DATA FOR THIS TASK
+++

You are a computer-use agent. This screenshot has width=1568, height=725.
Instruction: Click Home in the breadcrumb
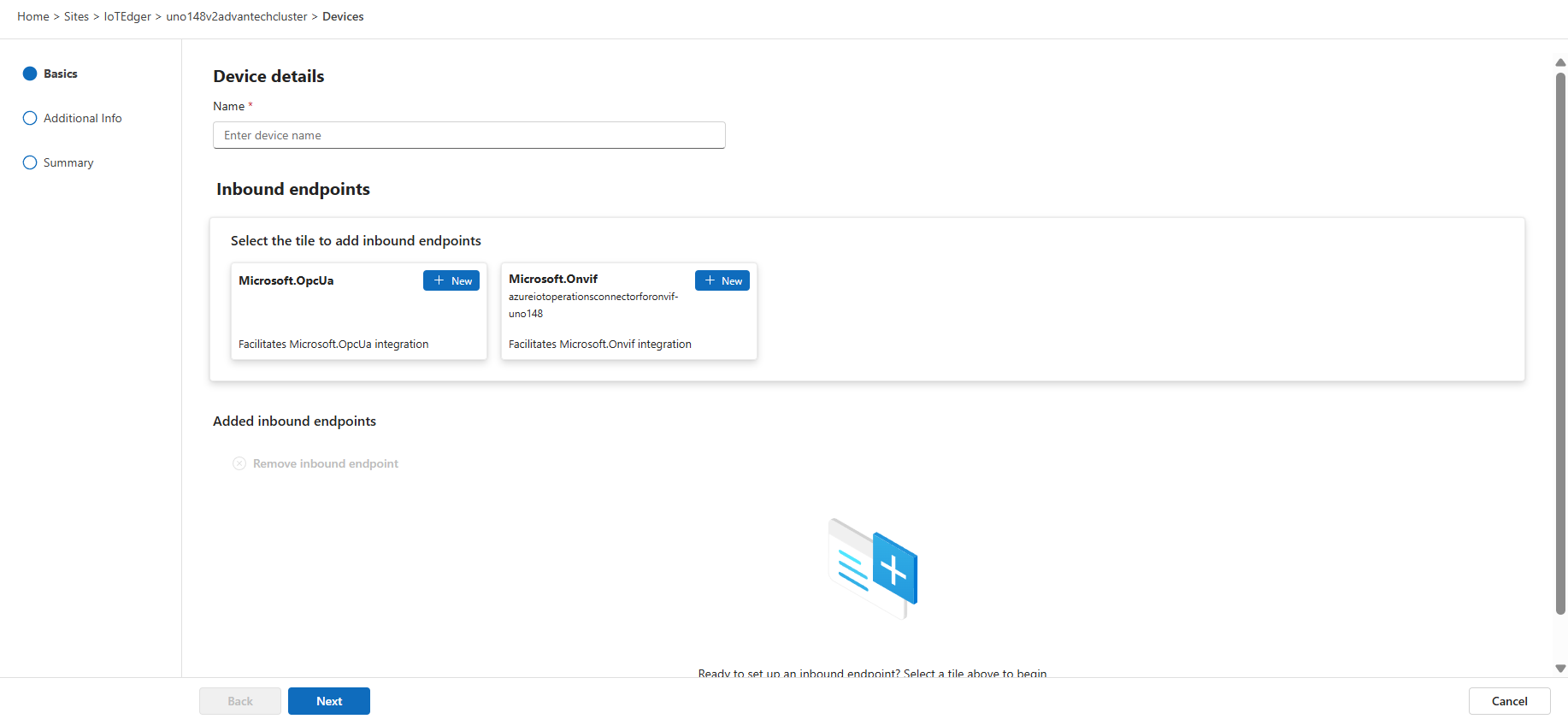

+++

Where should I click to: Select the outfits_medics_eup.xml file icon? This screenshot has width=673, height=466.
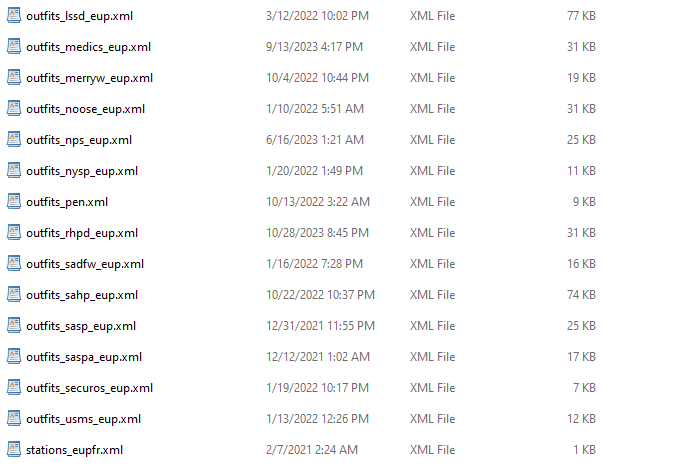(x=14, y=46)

+++

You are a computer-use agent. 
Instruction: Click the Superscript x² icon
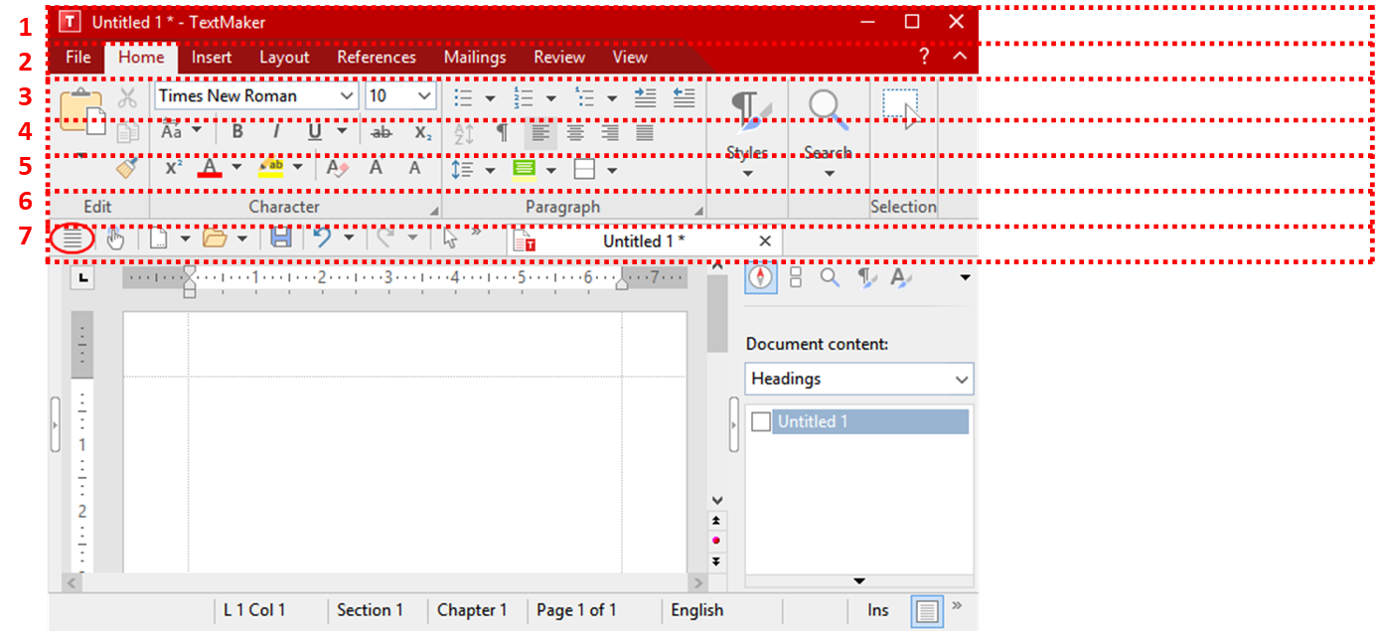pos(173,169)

+++

In the entries above, which lines hold the word "computer"? Copy them out.

You are a computer-use agent. This screenshot has width=1568, height=725.
You are a computer-use agent. 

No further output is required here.